Ce dernier justifiait le non-renouvellement d’Édouard Levrault par un simple effet de « turn-over », prélude à l’instauration d’une nouvelle politique pénale en Principauté avec « la création d’un véritable service de l’instruction comprenant trois cabinets, à savoir les deux existants ainsi qu’un nouveau ».
■ Des relations difficiles avec la Sûreté publique ?
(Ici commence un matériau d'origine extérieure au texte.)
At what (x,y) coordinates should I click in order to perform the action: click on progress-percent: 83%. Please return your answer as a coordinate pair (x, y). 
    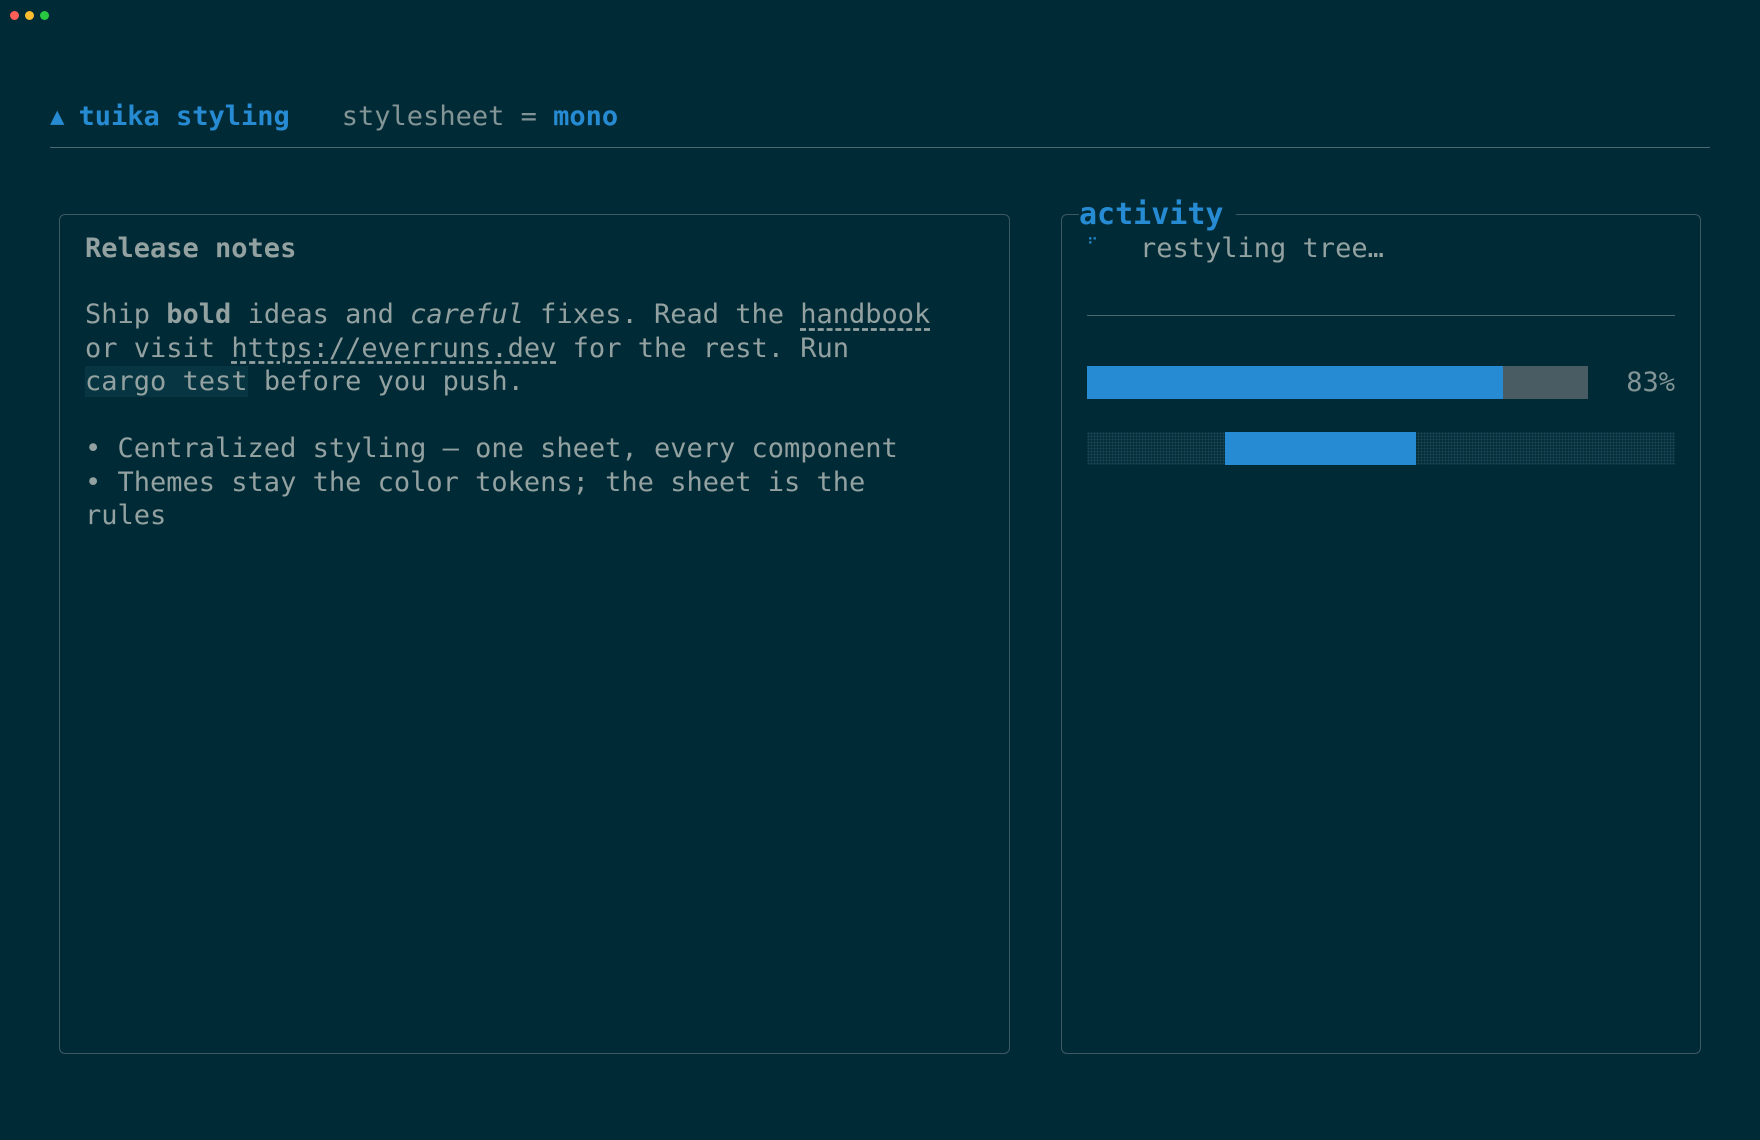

En poste depuis quelques semaines à Monaco, le juge Levrault aurait vécu une première déconvenue dans ses rapports avec la police monégasque à l’occasion de l’instruction d’une affaire de corruption. Alors qu’il préconise le maintien sous écoute d’un suspect présumé proche d’une personnalité de la Principauté, la police opte pour la fin des écoutes et l’interpellation. « J’ai tenté de m’opposer à ce revirement et de maintenir la stratégie initiale, en vain », déplore celui à qui «On» aurait répliqué : « Bon, vous n’avez pas l’air de bien comprendre. Ici, vous êtes à Monaco, et on va vous expliquer comment cela fonctionne. » « Les magistrats sont totalement tributaires de la Sûreté publique. Et ce monopole devient malsain lorsque des soupçons se portent sur certains de ses membres, puisque ce sont alors leurs collègues qui se chargent des investigations », poursuit celui qui a inculpé dix personnalités monégasques pour trafic d’influence sur de fortes et étayées présomptions de culpabilité, mais qui par ses méthodes aura aussi provoqué, fait unique en Principauté, une manifestation silencieuse d’une centaine de policiers sous ses fenêtres. Tous venus affirmer leur soutien au chef de la police judiciaire, Christophe Haget, et son adjoint, Frédéric Fusari, alors inculpés.
Une confiance « altérée »
■
Lors des perquisitions menées chez l’ancien directeur des Services judiciaires Philippe Narmino (avant son inculpation), un carnet de notes avait été retrouvé avec la mention « Pb Levrault. Agit et pense seul. N’a pas la confiance des policiers. » « La relation de confiance s’en est évidemment trouvée altérée, et il m’a fallu accepter l’idée d’être tôt ou tard confronté à des obstacles du même ordre, en cas d’affaire sensible », estime aujourd’hui le magistrat. « J’ai obéi à ma conscience et à mon devoir, ni plus ni moins. Mais sans doute était-ce trop au goût de certains. »
Et le magistrat français n’épargne pas le directeur de la Sûreté publique, Richard Marangoni, qui, lors des voeux de la Sûreté publique début 2017, adressait ce message au souverain : « Mon seul objectif est de ne pas vous décevoir [...] Plus que jamais, nous sommes votre police. » Interprétation d’Édouard Levrault : «A la réflexion, ce discours était finalement riche d’enseignements ».
Qu’en pense-t-on à Monaco ?
■
À Monaco, la cristallisation médiatique autour du juge Levrault a toujours agacé car résumée en une opposition entre Levrault « l’incorruptible chevalier blanc » et les autres, en quelque sorte tous pourris. Le tout résumé par un terme de « Monacogate » jugé « exagéré » et « inapproprié » par le prince Albert II. Hier dans les couloirs du tribunal, le couplet du juge « confronté à des obstacles » horripilait d’anciens collègues qui seront peutêtre amenés à recroiser le juge Levrault dans le cadre de son recours devant le Tribunal Suprême, et s’interrogent aujourd’hui sur sa définition de l’obligation de réserve.